Introduction
I’ve always loved Omegle and Chat Roulette. Clicking a button and getting dropped into a random situation somewhere on the planet felt like instant chaos in the best way.
For a long time, I’ve wanted to build a one-way version of Omegle for exposed IoT devices. You click a button, and boom: you’re connected to a proxied stream from some random device on the internet.
Try it out at StumbleTV!
How It Works
The whole app is built with Nuxt 4, with Nitro on the backend. It’s hosted on Cloudflare Workers/Pages on the $5/month plan.
Every 12 hours, the backend pulls a list of exposed devices from the paid Shodan API and stores them in a database. That includes a base64-encoded version of the original crawled stream screenshot.
When a user visits the frontend, the backend randomly selects a device from the database and returns the base64-encoded screenshot.
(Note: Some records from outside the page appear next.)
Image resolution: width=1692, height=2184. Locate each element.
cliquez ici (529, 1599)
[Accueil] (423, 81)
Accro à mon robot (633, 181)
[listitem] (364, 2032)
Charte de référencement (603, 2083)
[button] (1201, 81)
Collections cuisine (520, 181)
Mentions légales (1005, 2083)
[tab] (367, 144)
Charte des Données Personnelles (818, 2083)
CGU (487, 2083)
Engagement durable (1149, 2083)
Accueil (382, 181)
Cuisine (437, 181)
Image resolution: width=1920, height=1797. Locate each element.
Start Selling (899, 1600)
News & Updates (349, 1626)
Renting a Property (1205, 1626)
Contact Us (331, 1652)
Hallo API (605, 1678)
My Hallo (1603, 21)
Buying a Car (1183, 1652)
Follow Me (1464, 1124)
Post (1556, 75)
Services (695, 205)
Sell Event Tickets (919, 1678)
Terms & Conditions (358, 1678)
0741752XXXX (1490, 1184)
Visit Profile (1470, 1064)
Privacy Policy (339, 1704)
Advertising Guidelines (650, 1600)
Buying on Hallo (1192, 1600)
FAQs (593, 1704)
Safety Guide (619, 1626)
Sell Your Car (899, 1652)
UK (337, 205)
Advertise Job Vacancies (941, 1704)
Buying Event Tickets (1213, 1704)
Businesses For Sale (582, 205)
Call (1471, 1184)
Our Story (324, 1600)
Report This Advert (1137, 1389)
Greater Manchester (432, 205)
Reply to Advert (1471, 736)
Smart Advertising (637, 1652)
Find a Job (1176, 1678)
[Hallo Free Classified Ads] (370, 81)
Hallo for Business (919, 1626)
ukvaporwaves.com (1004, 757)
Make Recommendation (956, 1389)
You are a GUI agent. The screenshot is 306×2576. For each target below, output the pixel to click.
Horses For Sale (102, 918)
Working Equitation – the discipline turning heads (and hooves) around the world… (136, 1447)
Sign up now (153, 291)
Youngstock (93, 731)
If possible, it also crawls the origin IP and tries to procure a live stream via fuzzy path matching.
If no live stream is available, the backend will return the last persisted screenshot.
There’s a bunch more to it, mostly WAF-related stuff to stop you degenerates from speedrunning my cloud bill, but that’s the gist.
Random Interesting Things
I really love the minimap, which shows you where in the world the stream is coming from (via Shodan’s lot/landmark/etc. data).
Another interesting thing: a small but noticeable number of these streams are honeypots looping pre-recorded video and almost certainly logging the backend’s IP address.
Japan is the king of exposed webcams.
Last thing… Sony themselves exposed one of their own webcams, leaking Sony employees working on Sony projects. Of course, it’s live-stream enabled so you can watch them work in real-time. They’re incredibly productive. At the time of writing this post, they’re sleeping.
What’s Next For StumbleTV
First, I merged Omegle and Shodan. Next, I’m merging StumbleTV and GeoGuessr and turning this into a game where you guess where the stream is coming from on a map.